A typical Azure Bot Service employs several components that work together to create a production bot. The primary goal is to enable tracing a message flow throughout the system through correlated identifiers. This data is optionally collected and intended for customer-use only. The internal Microsoft teams will not have access to the data collected.
This is primarily focused on capturing events that occur after the customer Bot has received a message. There are events that occur in-process and external services the Bot requires for storage, etc. Event correlation extending out to the Bot Connector Service and beyond is not a priority, as the company's distributed event correlation story gets ironed out (see "Application Insights Identifiers" section below).
Today the Bot developer can opt into purchasing Application Insights for their subscription. Currently, the Connector Service will log events for Exceptions and Custom Events for messages received. The Bot Framework SDK is adopting this Application Insights infrastructure for Bot Analytics. Adopting Application Insights means adopting their data model to a limited degree.

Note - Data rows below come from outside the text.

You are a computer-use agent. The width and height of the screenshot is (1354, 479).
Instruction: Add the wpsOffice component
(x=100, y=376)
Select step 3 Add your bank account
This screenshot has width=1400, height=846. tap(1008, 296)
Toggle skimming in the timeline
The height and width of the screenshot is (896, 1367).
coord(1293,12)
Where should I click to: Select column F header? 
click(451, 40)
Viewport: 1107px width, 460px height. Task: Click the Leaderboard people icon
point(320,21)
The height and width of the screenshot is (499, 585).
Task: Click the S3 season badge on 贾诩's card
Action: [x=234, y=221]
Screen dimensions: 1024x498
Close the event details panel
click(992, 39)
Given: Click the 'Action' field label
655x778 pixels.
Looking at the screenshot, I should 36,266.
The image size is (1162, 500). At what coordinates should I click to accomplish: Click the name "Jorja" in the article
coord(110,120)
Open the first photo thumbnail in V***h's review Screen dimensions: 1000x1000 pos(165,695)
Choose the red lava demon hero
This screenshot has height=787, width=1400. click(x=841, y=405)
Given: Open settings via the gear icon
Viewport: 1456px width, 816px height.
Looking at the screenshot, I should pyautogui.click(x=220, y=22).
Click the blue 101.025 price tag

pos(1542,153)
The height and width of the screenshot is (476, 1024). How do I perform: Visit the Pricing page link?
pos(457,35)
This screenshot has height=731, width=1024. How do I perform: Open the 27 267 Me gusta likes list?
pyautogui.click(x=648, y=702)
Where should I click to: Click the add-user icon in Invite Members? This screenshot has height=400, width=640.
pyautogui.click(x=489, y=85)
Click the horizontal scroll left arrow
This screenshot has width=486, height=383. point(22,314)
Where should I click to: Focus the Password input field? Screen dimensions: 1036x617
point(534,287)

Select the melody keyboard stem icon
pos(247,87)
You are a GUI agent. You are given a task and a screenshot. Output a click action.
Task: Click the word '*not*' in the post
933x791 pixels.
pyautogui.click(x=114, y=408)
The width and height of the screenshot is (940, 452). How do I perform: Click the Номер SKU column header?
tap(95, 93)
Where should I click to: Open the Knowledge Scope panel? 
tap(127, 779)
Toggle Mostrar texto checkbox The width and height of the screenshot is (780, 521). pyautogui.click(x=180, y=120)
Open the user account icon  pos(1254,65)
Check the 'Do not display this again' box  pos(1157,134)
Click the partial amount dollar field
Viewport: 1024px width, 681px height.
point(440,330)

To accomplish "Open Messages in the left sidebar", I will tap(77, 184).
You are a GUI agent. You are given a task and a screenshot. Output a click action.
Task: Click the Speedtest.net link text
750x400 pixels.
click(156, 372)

https://docs.microsoft.com/en-us/azure/application-insights/application-insights-data-model
Application Insights has many reports (https://docs.microsoft.com/en-us/azure/application-insights/app-insights-usage-overview) that can be used if tables are populated appropriately. In addition, we inherit the extensibility model (https://docs.microsoft.com/en-us/azure/application-insights/app-insights-api-custom-events-metrics) that Application Insights has in terms of custom events that can be logged and leveraged. Not to mention the other tooling.
A "Turn" is a concept that represents a complete round trip within a Bot - from the original request to potentially multiple responses. The data backing a turn begins when a message is received by a Bot. You can link events in the turn via several identifiers.
There are several correlating concepts identifiers that are being employed at two levels that tie the events together.
Bot Level Identifiers ActivityID (aka MessageID) - Created in the Channel Service, this represents a unique message id to/from the channel service. ReplyID - When a Bot responds to a message, the ReplyID is the ActivityID of the original message. ConversationID - Channel-specific representation of a conversation.
Application Insights Identifiers and Other Frameworks
- Application Insights is evolving their event correlation approach. The following W3C standards is what they are evolving to. As of Summer 2018, Application Insights has pushed in a PR that adopts this. (microsoft/ApplicationInsights-dotnet-server#945)
o https://w3c.github.io/distributed-tracing/report-trace-context.html o https://w3c.github.io/distributed-tracing/report-correlation-context.html
This standard is anticipated to be complete by December 2018.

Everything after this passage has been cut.